The most common reason to purchase life insurance is to provide financial stability for your family in the event of your death and the subsequent loss of your income. Thus, life insurance usually only pays out upon death. However, what happens if instead of dying, you are struck with an illness or disease that results in the same financially precarious situation you worried would accompany your death?
People worried about that scenario can purchase something called critical illness coverage. Critical illness coverage is a supplement to your policy, not a separate life insurance policy. Some companies may add critical illness coverage to your policy for free while others will require you to pay for it; typically though, you should expect to pay for it. Never make any assumptions though; it is always a good idea to inquire whether critical illness coverage is included for free or not.
Critical illness protection will provide you with a one-time lump sum in the event of a life-threatening illness. The illness must be covered under the policy or else the company will refuse to pay any money. To qualify under this coverage, an illness usually has to be life-threatening and/or permanently disabling. Conditions that you often see covered under this coverage include strokes, heart attacks and cancer.
The advantage of having critical illness coverage is clear; if you are struck with a life-threatening illness, your ability to earn a living will be severely compromised. Not only will you not be able to make money, but the odds are that the medical bills will start piling up quickly. A payout under critical illness coverage is very welcome at a time like this. Some forms of insurance coverage specify how their payouts must be used, but the nice thing about critical illness coverage is that there are no restrictions upon the use of the money; you can spend it however you choose. Critical illness insurance doesn’t end just because you retire –it’s available as long as you choose to maintain the coverage. You don’t have to be permanently disabled to get a payout, and you do not have to go through the hassle of showing receipts in order to get reimbursed from your insurance company.

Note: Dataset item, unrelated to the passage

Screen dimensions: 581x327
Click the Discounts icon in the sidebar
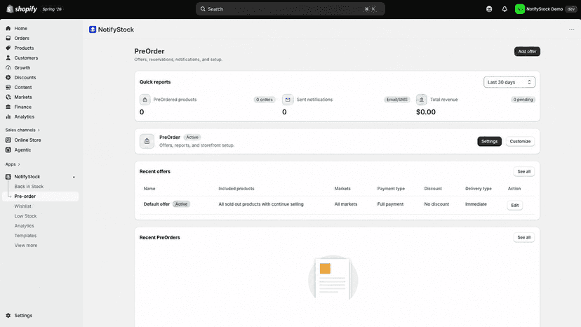click(8, 77)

There are a few disadvantages to having critical illness coverage. Critical illness coverage, if not included for free with the policy, may be more expensive than other types of income protection coverage. Also, if you are struck with an illness not covered under the policy, you are out of luck. Before buying critical illness coverage, it may be worth your while to look into short-term or long-term disability insurance, as both kinds of insurance deal with scenarios similar to critical illness coverage.